In this world, many Christian denominations left behind the biblical strictures against women talking in church and becoming religious leaders. Many churches ordained women as pastors and clergy, and even made them bishops. Even in evangelical denominations where ordination did not take place, women became teachers. They lead not only missions and Sunday schools but large meetings, camps, and retreats, as the Oscar-nominated documentary "Jesus Camp" makes clear. Again, this has all taken place against the explicit rules of the Bible.
Since it is clear that the Bible can be set aside if people so choose, the question is whether or not they choose to do so. To return to the Anglicans and Episcopalians, it is obvious that the American Episcopalian church has transformed itself in ways that side with equal treatment of all humans but go against explicit scriptural statements.

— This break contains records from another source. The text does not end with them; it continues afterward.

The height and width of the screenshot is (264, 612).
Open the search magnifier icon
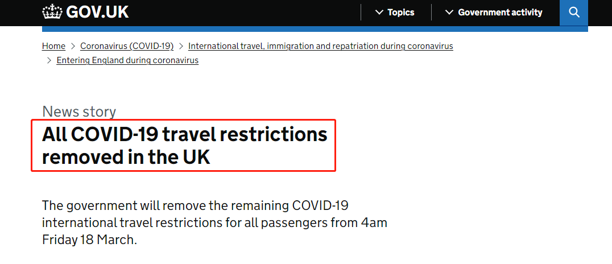tap(574, 12)
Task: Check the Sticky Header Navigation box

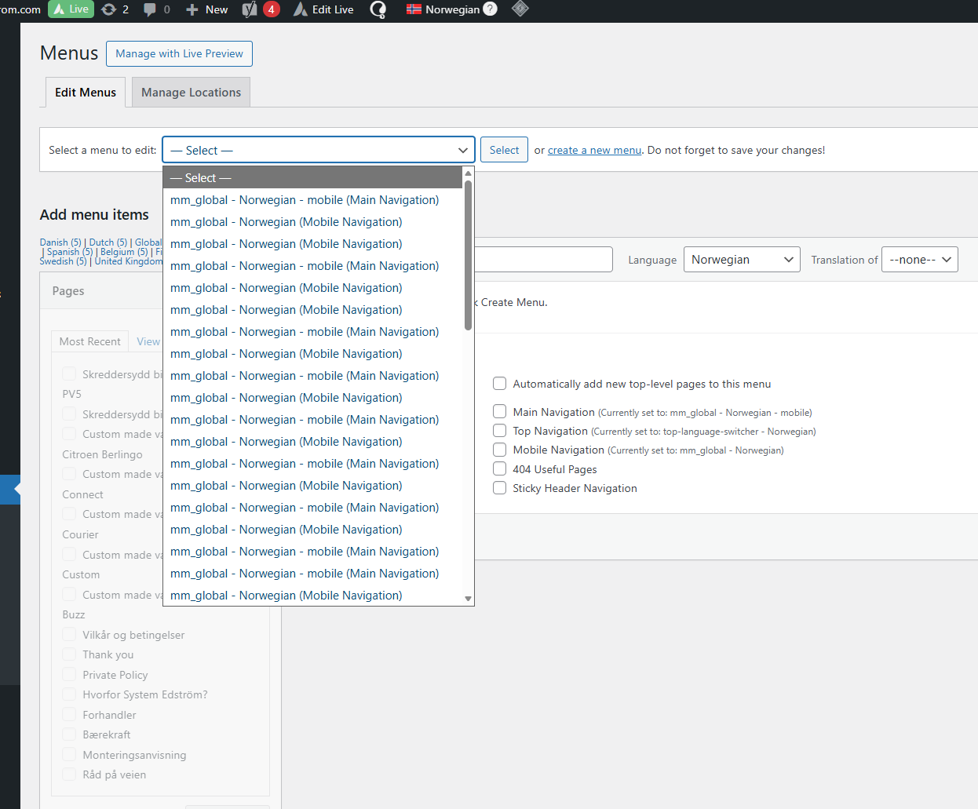Action: click(x=499, y=488)
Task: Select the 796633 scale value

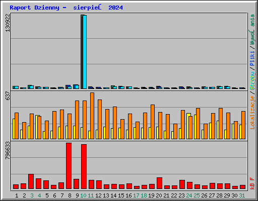Action: (8, 150)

In the dispute with the worldwide Anglican Communion, the countries whose church is most angry against the Americans are those that have not set aside the biblical rules against female participation in public worship; they have no female priests. Ironically, this includes all the African churches who agree that slavery is immoral and have rejected the biblical passages supporting it. In their calls for adherence to the Bible, they overlook their own rejection of Scripture. The debate over gays in the Anglican church is thus primarily about how Christians should treat their fellow human beings and only then about whether Scripture is relevant to that question.